Trick Yourself into Change

by Rachel Miller

June 18, 2021

How many habits do we create from associating one thing with another? How many undesired habits do we create unknowingly, without trying? All I know is, when I consistently do X while engaged in Y, each time I engage in Y, I instinctively desire X.

It’s usually something innocent, like a beer on a Friday night or something sweet with a cup of tea. It’s usually something we don’t need to change, so we don’t. “What’s wrong with that? It’s not bad,” we think, and we are usually right! So, why change? 

We gain a tremendous amount of freedom from breaking associations. Especially the innocent ones. It’s the innocent, daily routines and associations that we least feel like changing; it’s the things we don’t feel we need to give up or change that we are most likely to ignore. They don’t feel like they carry much weight, so they go unnoticed. But, it’s these small things that we do routinely, without thinking, that add up over time. That’s why there’s so much incentive, freedom–and intrigue!–in changing them.

How do you change something that you don’t feel you need to change or want to change, but deep down, you know it holds you back? How do you begin to desire something that you want, but don’t enjoy?

Trick Yourself into Change:

  • Break the association when you most feel like it. Avoid initiating a change when you mentally or physically strongly desire otherwise. It shouldn’t be stressful. Instead of after a long day at work, choose a time that you feel relaxed and intrigued. Maybe you always have a beer on a Friday night, but find on this particular day you don’t feel like a beer. Note this subtle and surprising difference and try something new! Initiate a new, desired association instead.

  • Keep your focus on the experience of the moment, not on what you usually do.

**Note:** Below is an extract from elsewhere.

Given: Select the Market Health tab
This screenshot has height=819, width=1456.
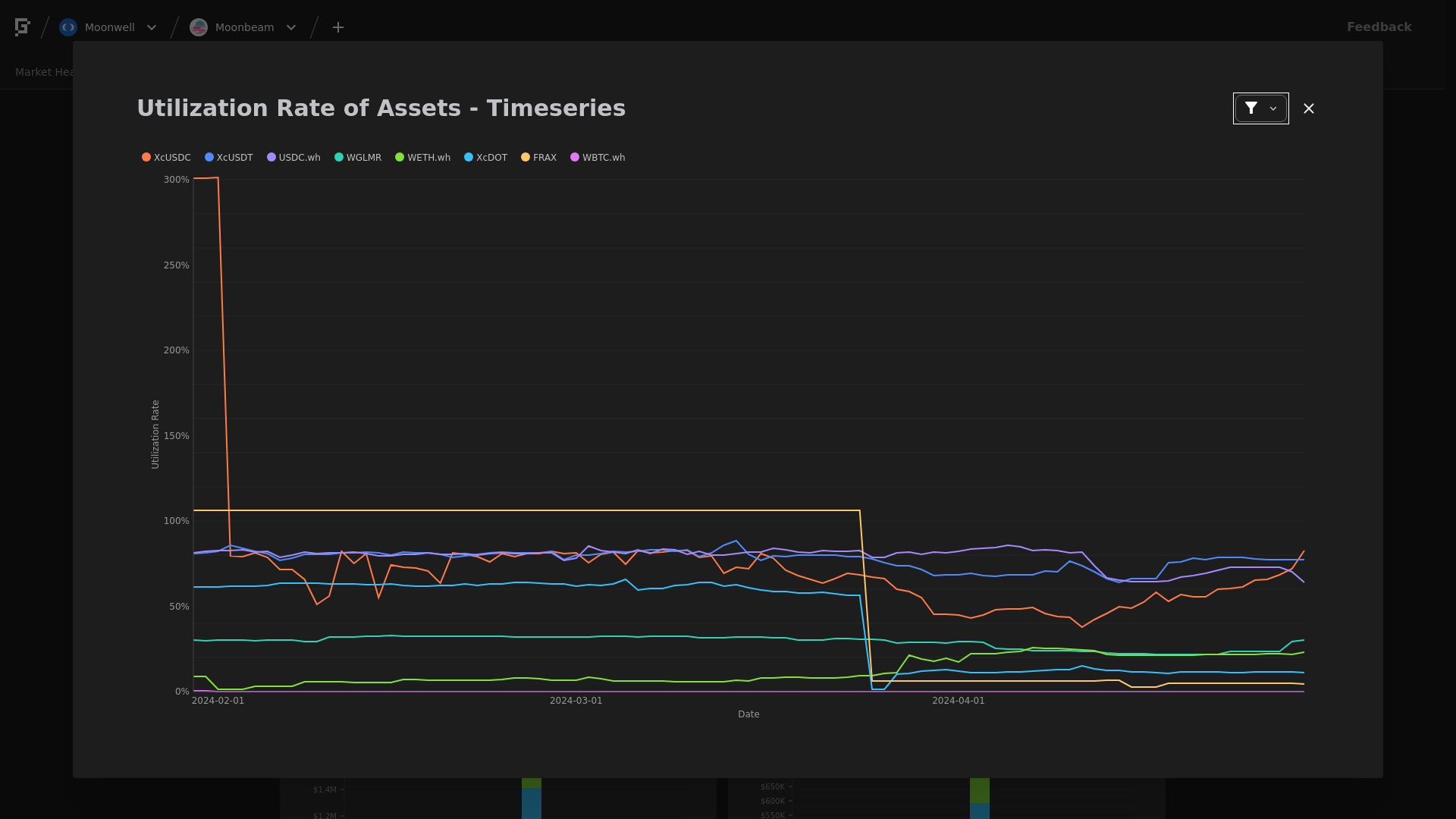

Notice how, surprisingly, you don’t mind this difference in routine. The first time, it will feel strange, perhaps difficult. After that, it becomes exponentially easier and easier to choose based on what you ideally want rather than what you normally do.

  • Consider what you gain. It doesn’t mean giving up one thing or another, it means maximizing your fulfillment by ensuring that it’s exactly what you want, when you want it, and yields the most desirable outcome. You gain the power to choose when and how you want to enjoy something, and it’s so much more enjoyable this way! It’s no longer out of habit or routine, but by your choice alone.

  • Remember, subtle, small changes. Brute force won’t work here. Ease yourself into it, almost trick yourself, until you discover that you actually like, prefer, the new change. It will surprise you how soon you grow to adapt and enjoy the same change that you once found a chore or bother.